Go through the lines below and tally those containing the string "agent". Respond with the number only.
◆ ◆ ◆ ◆ ◆ ◆ ◆
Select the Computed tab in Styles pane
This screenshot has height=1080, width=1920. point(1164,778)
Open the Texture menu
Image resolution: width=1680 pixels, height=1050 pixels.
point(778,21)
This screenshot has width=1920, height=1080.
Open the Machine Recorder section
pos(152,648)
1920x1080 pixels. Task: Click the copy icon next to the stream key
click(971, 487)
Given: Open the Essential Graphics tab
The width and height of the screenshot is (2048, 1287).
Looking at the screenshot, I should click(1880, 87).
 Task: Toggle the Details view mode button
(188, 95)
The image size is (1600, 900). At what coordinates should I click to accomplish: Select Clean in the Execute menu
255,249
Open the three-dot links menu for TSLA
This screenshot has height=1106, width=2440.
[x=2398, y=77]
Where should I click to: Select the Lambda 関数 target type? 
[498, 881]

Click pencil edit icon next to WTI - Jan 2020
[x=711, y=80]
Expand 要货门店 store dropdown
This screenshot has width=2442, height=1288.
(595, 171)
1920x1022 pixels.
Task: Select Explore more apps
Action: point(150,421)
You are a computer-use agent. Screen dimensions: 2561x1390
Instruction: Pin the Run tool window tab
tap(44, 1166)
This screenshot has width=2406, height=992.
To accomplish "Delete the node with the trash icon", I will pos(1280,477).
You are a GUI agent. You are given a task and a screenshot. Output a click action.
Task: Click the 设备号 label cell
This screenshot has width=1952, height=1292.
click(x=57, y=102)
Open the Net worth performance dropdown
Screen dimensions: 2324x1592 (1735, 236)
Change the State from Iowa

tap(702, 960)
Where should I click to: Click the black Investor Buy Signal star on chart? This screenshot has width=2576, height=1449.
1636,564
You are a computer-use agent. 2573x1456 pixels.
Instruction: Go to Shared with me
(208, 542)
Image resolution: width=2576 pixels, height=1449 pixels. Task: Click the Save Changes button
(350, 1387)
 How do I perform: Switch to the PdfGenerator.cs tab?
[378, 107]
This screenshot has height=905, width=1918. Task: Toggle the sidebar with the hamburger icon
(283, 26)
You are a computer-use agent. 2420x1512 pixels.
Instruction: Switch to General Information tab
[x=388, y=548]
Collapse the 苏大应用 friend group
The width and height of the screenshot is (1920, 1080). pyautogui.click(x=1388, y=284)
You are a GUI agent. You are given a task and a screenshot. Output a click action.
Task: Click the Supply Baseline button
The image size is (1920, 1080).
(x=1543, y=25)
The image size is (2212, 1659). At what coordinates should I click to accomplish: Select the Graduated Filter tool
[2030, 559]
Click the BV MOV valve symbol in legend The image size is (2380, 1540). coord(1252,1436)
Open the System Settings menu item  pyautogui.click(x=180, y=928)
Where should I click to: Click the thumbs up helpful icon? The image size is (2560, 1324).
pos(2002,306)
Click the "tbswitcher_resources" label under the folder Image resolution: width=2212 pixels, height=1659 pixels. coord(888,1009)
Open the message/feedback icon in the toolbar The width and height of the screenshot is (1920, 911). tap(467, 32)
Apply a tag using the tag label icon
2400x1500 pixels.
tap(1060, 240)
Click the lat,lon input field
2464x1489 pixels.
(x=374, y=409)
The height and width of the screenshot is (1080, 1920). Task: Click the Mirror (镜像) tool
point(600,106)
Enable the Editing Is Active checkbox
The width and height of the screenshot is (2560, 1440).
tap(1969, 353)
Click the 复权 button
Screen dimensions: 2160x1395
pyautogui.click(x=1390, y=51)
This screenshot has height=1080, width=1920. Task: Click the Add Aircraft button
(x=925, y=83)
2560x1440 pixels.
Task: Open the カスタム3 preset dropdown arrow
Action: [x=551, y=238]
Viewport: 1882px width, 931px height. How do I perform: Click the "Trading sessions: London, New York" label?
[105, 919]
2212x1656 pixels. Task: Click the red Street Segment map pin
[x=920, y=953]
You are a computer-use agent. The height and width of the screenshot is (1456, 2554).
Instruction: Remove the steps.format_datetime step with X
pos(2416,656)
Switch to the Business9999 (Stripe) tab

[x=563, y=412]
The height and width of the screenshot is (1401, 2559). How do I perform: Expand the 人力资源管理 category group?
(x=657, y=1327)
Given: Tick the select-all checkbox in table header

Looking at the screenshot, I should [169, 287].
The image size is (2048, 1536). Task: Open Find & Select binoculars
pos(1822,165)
◆ ◆ ◆ ◆ ◆ ◆ ◆
The answer.
6